Exercise description »
Copy out the lines below word for word, starting at the line that contains "You are a GUI" and ending at the last line.

######

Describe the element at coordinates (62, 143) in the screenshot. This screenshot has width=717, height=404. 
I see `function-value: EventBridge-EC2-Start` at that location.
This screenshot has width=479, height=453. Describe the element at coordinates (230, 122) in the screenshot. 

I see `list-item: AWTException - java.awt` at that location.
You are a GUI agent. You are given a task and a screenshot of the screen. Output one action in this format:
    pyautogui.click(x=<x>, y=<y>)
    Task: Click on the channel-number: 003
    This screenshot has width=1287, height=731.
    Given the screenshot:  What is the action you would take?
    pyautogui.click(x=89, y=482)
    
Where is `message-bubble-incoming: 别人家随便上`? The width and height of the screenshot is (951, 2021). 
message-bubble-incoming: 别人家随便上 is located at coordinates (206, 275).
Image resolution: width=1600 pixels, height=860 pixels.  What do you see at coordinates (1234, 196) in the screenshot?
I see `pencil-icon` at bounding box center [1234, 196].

######

Response »
You are a GUI agent. You are given a task and a screenshot of the screen. Output one action in this format:
    pyautogui.click(x=<x>, y=<y>)
    Task: Click on the channel-number: 003
    This screenshot has width=1287, height=731.
    Given the screenshot:  What is the action you would take?
    pyautogui.click(x=89, y=482)
    
Where is `message-bubble-incoming: 别人家随便上`? The width and height of the screenshot is (951, 2021). 
message-bubble-incoming: 别人家随便上 is located at coordinates (206, 275).
Image resolution: width=1600 pixels, height=860 pixels.  What do you see at coordinates (1234, 196) in the screenshot?
I see `pencil-icon` at bounding box center [1234, 196].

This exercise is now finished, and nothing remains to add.